A couple of decades ago I was shocked to discover that a highly intelligent colleague who was normally pretty closely in touch with the real world and capable of applying healthy scepticism wherever appropriate seriously believed that NASA had faked the moon landings.

Perhaps I had better explain why that shocked me. The reason I don't believe it is that the number of people who would have to be in on any such conspiracy - not just the astronauts and NASA and US leaderships and the people who faked the footage, but everyone at Mission Control, a significant proportion of the officers and radar operators of the aircraft carriers and other ships which fished the re-entry modules out of the sea - would run into thousands. It is sometimes said that "Three can keep a secret, if two of them are dead" and it seems to me most unlikely that a conspiracy involving thousands of people would stay secret for long without convincing evidence leaking into the public domain. The idea that sane people believe the government might be powerful enough to keep that kind of secret is what I found shocking.

This morning in the Sunday Times the journalist Sarah Baxter who happened to be in New York on 11th September 2001, had to run to avoid falling debris as the twin towers came down, and interviewed many survivors, described her reaction on being told by her hairdresser that there were no airplanes involved in the destruction of the World Trade Centre, that all the footage purporting to show the hijacked airliners crashing into the twin towers was faked and that the whole thing was a put up job organised by the US government, their motive being, quote "Oil."

Must confess I was not aware that there is any oil in Afghanistan, and I am sure the relatives of the 147 victims (not counting the terrorists) aboard Flight 11 and Flight 175 would like to know what happened to their relatives if no aircraft hit the twin towers.

But conspiracy theories seem to be worryingly common. There was the "Bring a pen" movement during the EU referendum from people who thought that the government was going to try to use MI5 agents to rub out people's "Leave" votes and replace them with "Remain" ones (I think the result of the referendum is pretty convincing proof that this did not happen.

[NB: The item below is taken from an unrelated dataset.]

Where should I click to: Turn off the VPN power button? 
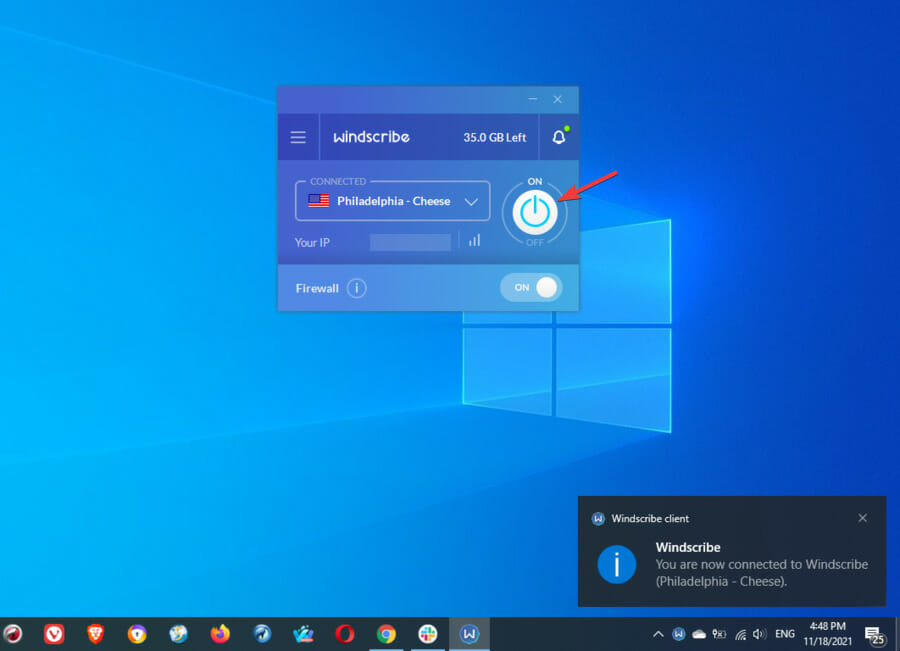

And now we learn from YouGov, as you can read in an article called  "Eight more things we've learned from our Labour leadership election survey," that

* 55% of Jeremy Corbyn supporters believe that MI5 is trying to undermine their man (the proportion of Labour voters who think this is 23% and of all voters 19%)

* 35% of Jeremy Corbyn supporters believe that some Labour MPs are Conservative plants who have been put there to sabotage the left (the proportion of Labour voters who think this is 25% and of all voters 19%)

I don't know whether to laugh or weep.

Comments

Jim said…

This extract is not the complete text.